__EXTRACT TO READ__
——

Town in Titus County, Texas, United States

Talco is a city in Titus County, Texas, United States. The population was 494 at the 2020 census. The name is derived either from that of a local candy bar or from the local people's saying it was "Texas-Arkansas-Louisiana country", hence Talco. Other reports say that it may have been from a local company name, Texas-Arkansas-Louisiana Company.

==History==
Two post offices were established near the current site of Talco: Gouldsboro in 1856, and Goolesboro in 1878. Due to name conflict, the community changed its name to "Talco" based on the Texas, Arkansas, and Louisiana Candy Company initials on a candy wrapper. In 1912, Talco relocated to be closer to a railroad line.

Oil was discovered in 1936, leading to a big boom in the economy. Talco called itself the "asphalt capital of the world."

==Geography==
According to the United States Census Bureau, the city has a total area of 0.8 square mile (2.0 km^{2}), all land.

US Route 271 is the major north–south highway passing through Talco. The community is one mile east of the Franklin County line.

==Demographics==

Historical population
| Census | Pop. | Note | %± |
| 1940 | 912 |  | — |
| 1950 | 917 |  | 0.5% |
| 1960 | 1,024 |  | 11.7% |
| 1970 | 837 |  | −18.3% |
| 1980 | 751 |  | −10.3% |
| 1990 | 592 |  | −21.2% |
| 2000 | 570 |  | −3.7% |
| 2010 | 516 |  | −9.5% |
| 2020 | 494 |  | −4.3% |
U.S. Decennial Census

===2020 census===

As of the 2020 census, Talco had a population of 494 people and 206 families residing in the city. The median age was 34.1 years; 28.5% of residents were under the age of 18 and 11.9% were 65 years of age or older. For every 100 females there were 92.2 males, and for every 100 females age 18 and over there were 95.0 males age 18 and over.

——

__YOUR OBJECTIVE__
Please write out the stretch of the Talco text from "Oil was discovered" through "Franklin County line.", word for word.

——

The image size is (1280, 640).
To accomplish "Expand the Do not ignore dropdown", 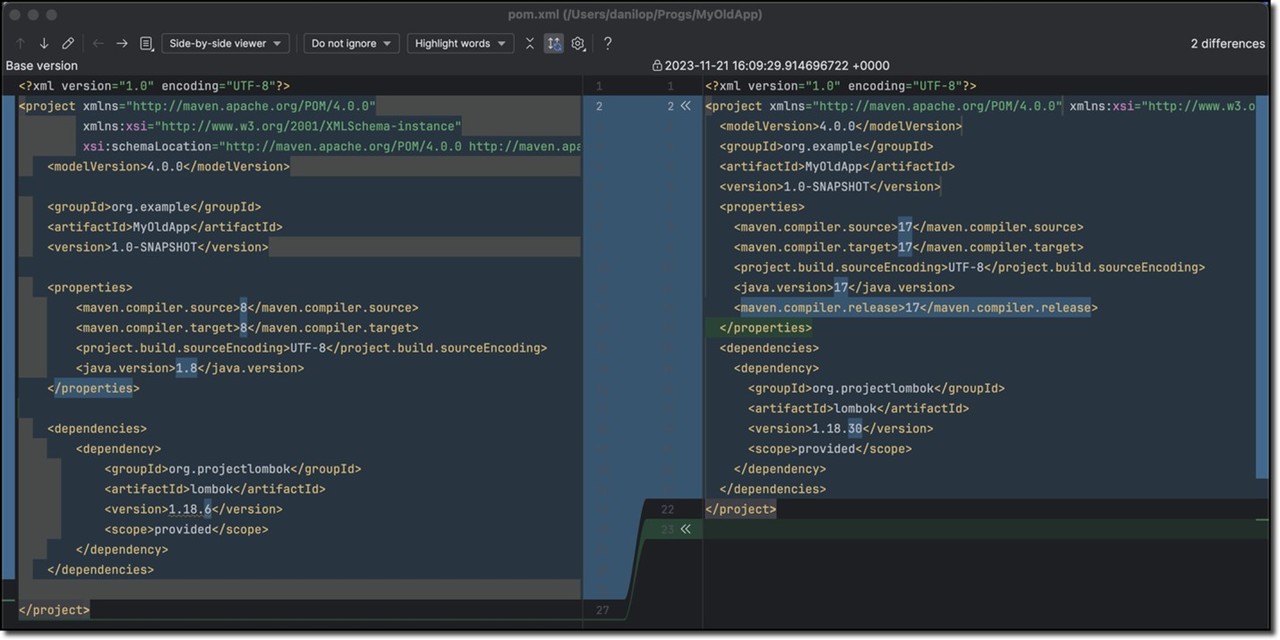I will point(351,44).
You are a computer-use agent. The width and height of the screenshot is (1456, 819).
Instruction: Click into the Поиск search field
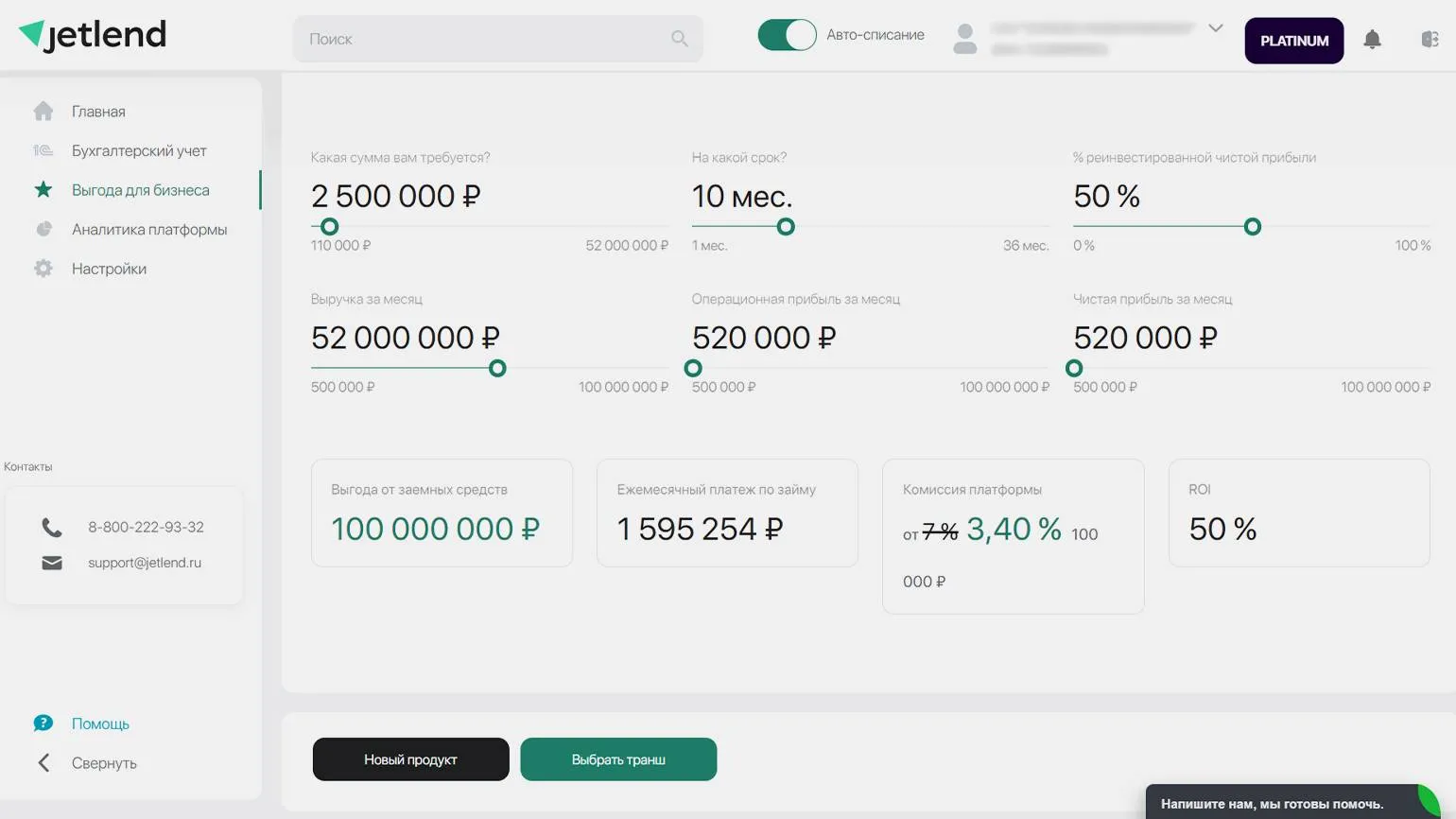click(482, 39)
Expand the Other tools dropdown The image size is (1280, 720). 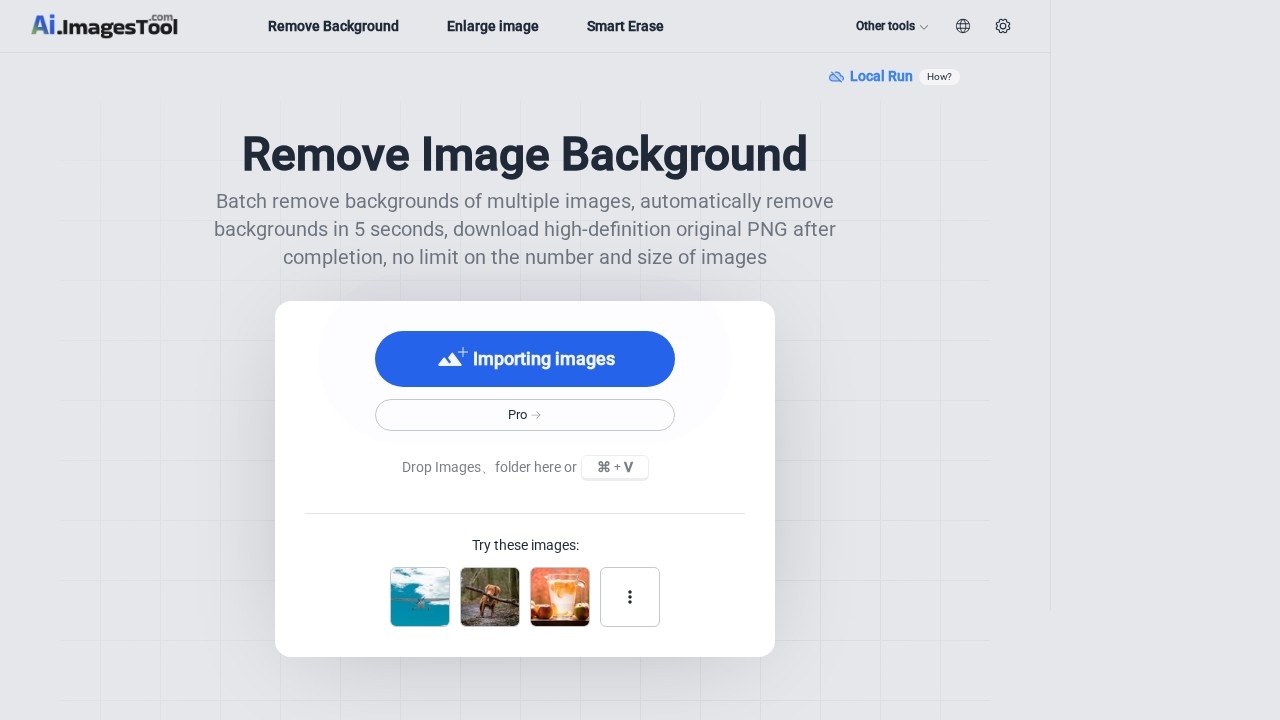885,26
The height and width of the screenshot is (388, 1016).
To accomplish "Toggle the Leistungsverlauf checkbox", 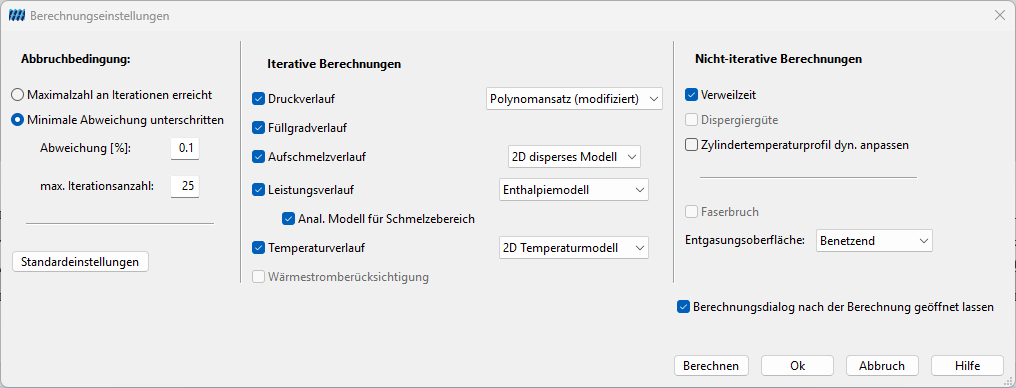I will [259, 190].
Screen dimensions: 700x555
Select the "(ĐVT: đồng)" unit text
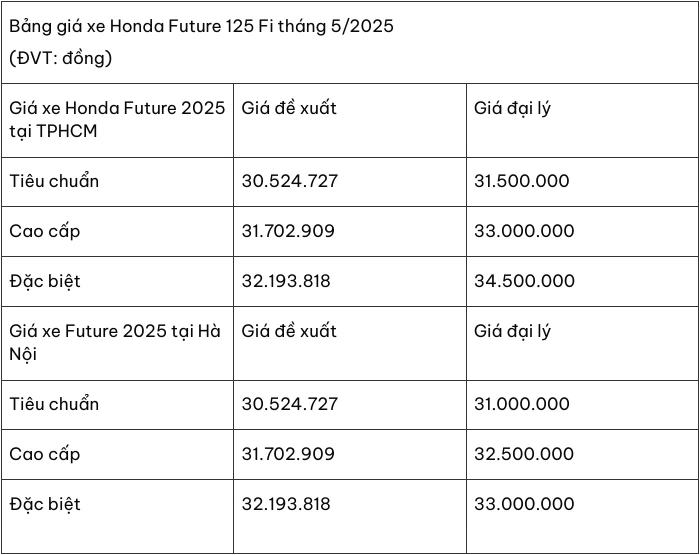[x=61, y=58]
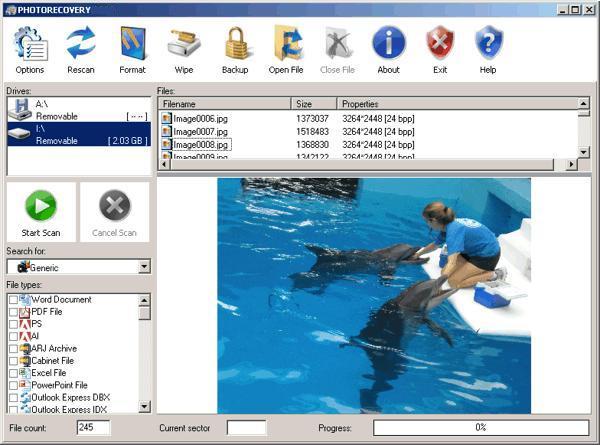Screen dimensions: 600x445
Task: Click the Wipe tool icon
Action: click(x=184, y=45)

——

__SOLUTION BELOW__
Oil was discovered in 1936, leading to a big boom in the economy. Talco called itself the "asphalt capital of the world."

==Geography==
According to the United States Census Bureau, the city has a total area of 0.8 square mile (2.0 km^{2}), all land.

US Route 271 is the major north–south highway passing through Talco. The community is one mile east of the Franklin County line.